* **AIM OF THE EXERCISE**
Please, from the entries below, transcribe exactly the lines that begin at the line with "Given: Choose the Party Name search tab" and end at the line with "This screenshot has height=659, width=1568.", without the pictures.

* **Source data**

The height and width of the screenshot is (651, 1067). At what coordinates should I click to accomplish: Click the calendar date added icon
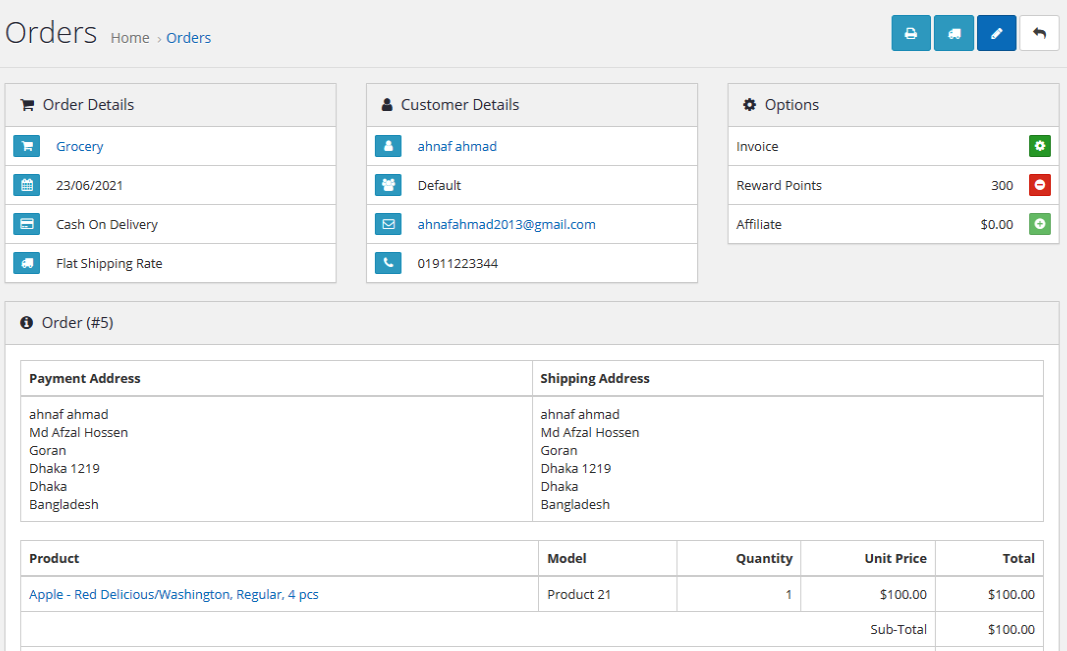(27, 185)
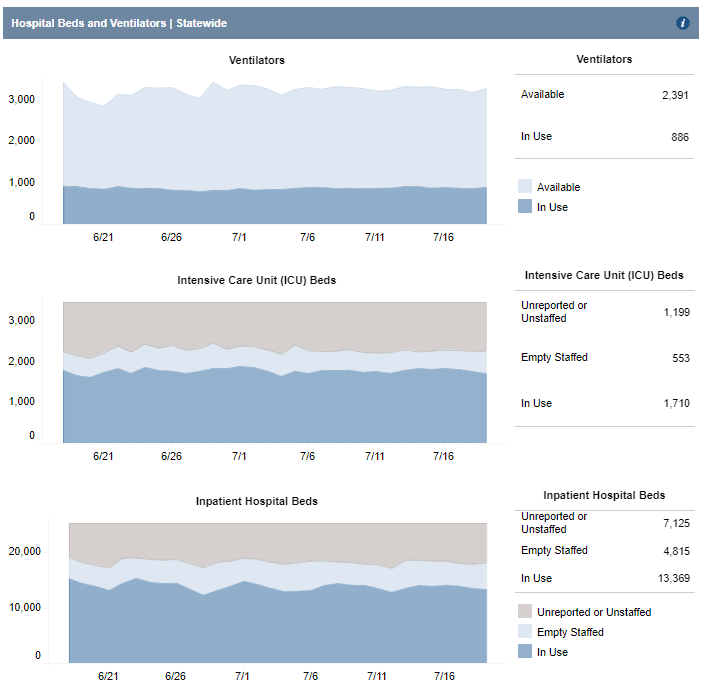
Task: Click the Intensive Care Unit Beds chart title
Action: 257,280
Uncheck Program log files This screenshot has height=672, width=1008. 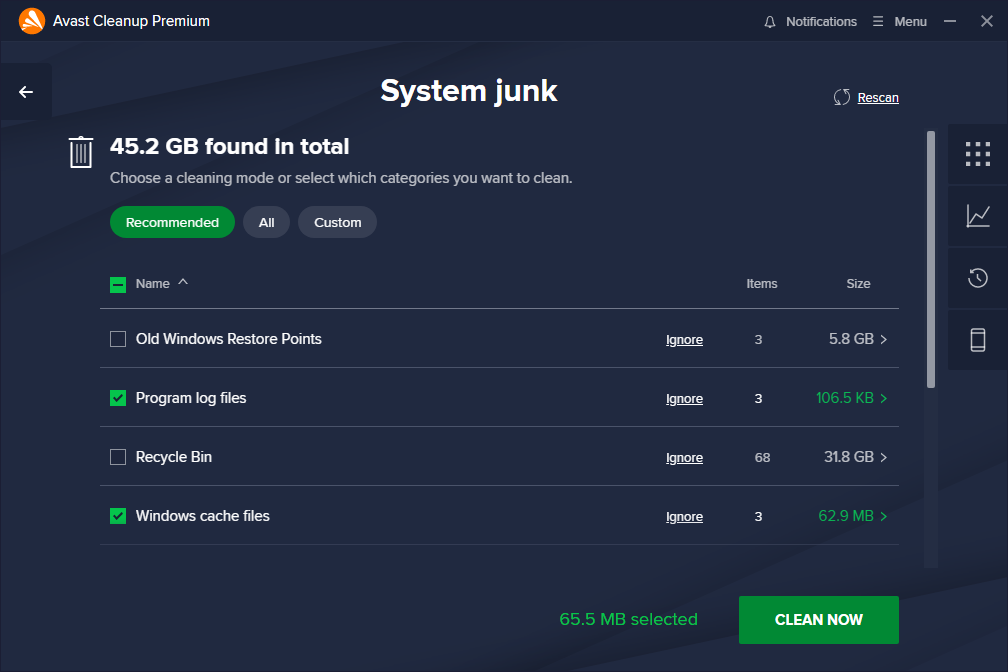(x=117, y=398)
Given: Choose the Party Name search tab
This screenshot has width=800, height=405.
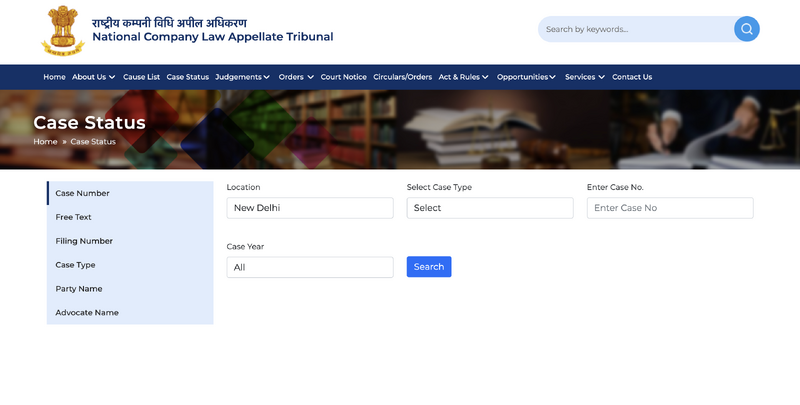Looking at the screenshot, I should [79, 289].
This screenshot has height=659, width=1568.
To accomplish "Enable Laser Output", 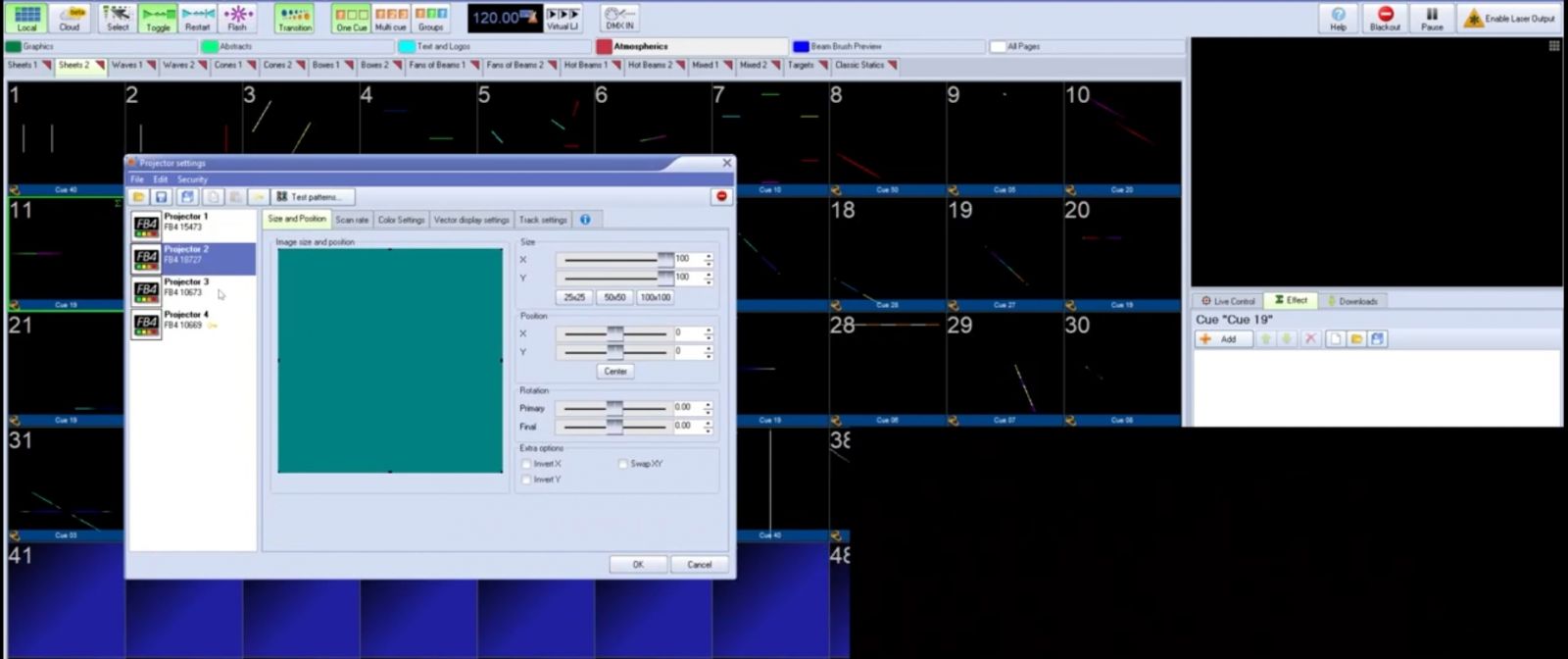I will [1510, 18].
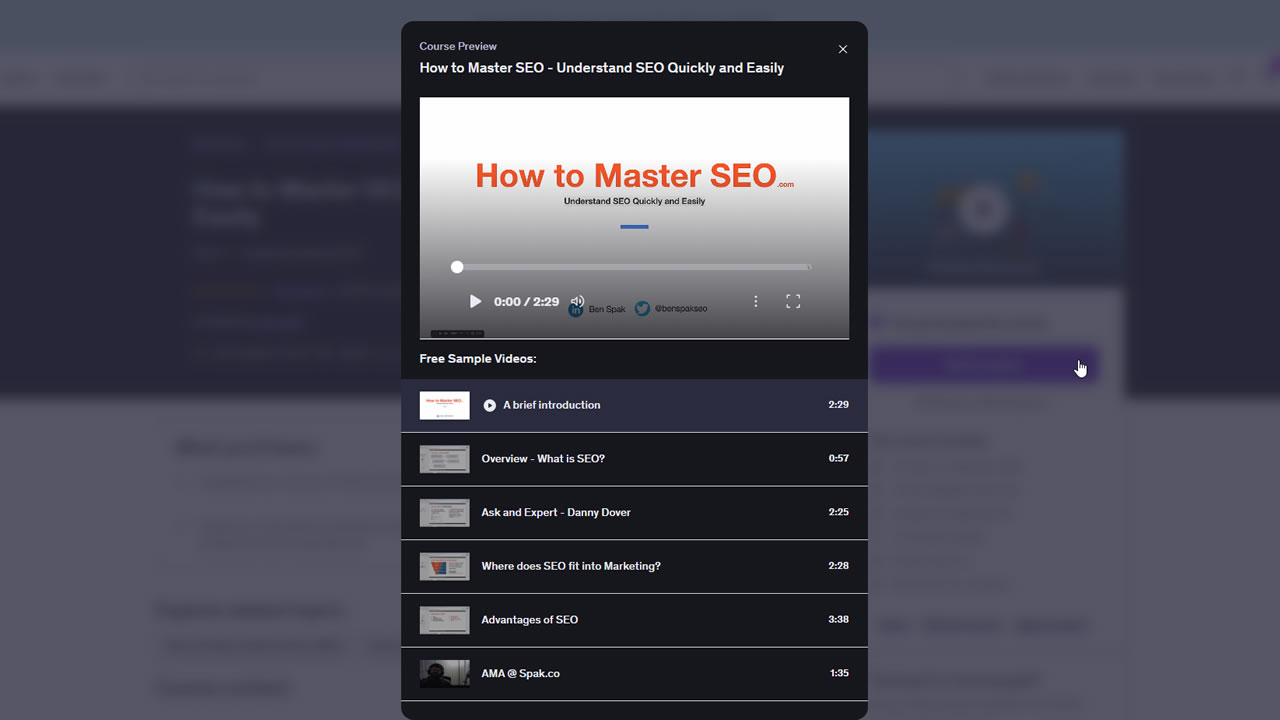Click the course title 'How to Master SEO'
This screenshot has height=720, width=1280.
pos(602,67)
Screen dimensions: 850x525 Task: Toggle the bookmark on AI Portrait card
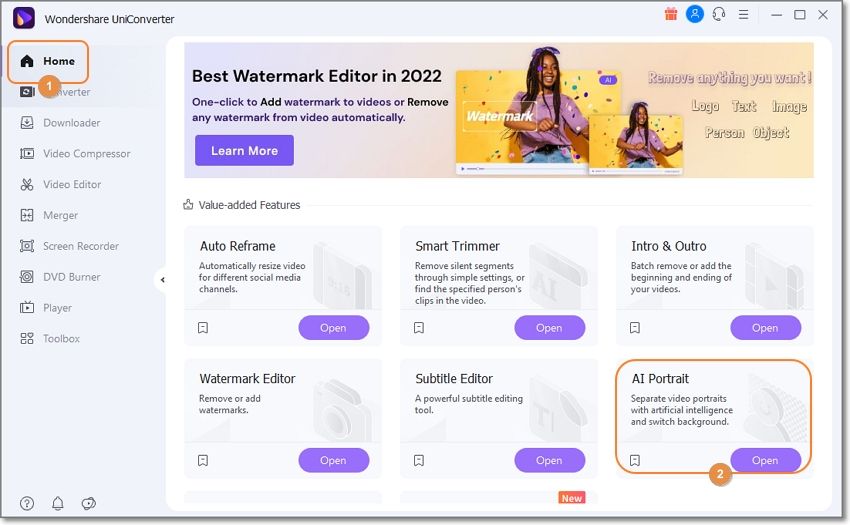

* **TASK RESPONSE**
Given: Choose the Party Name search tab
This screenshot has width=800, height=405.
Looking at the screenshot, I should [79, 289].
This screenshot has height=659, width=1568.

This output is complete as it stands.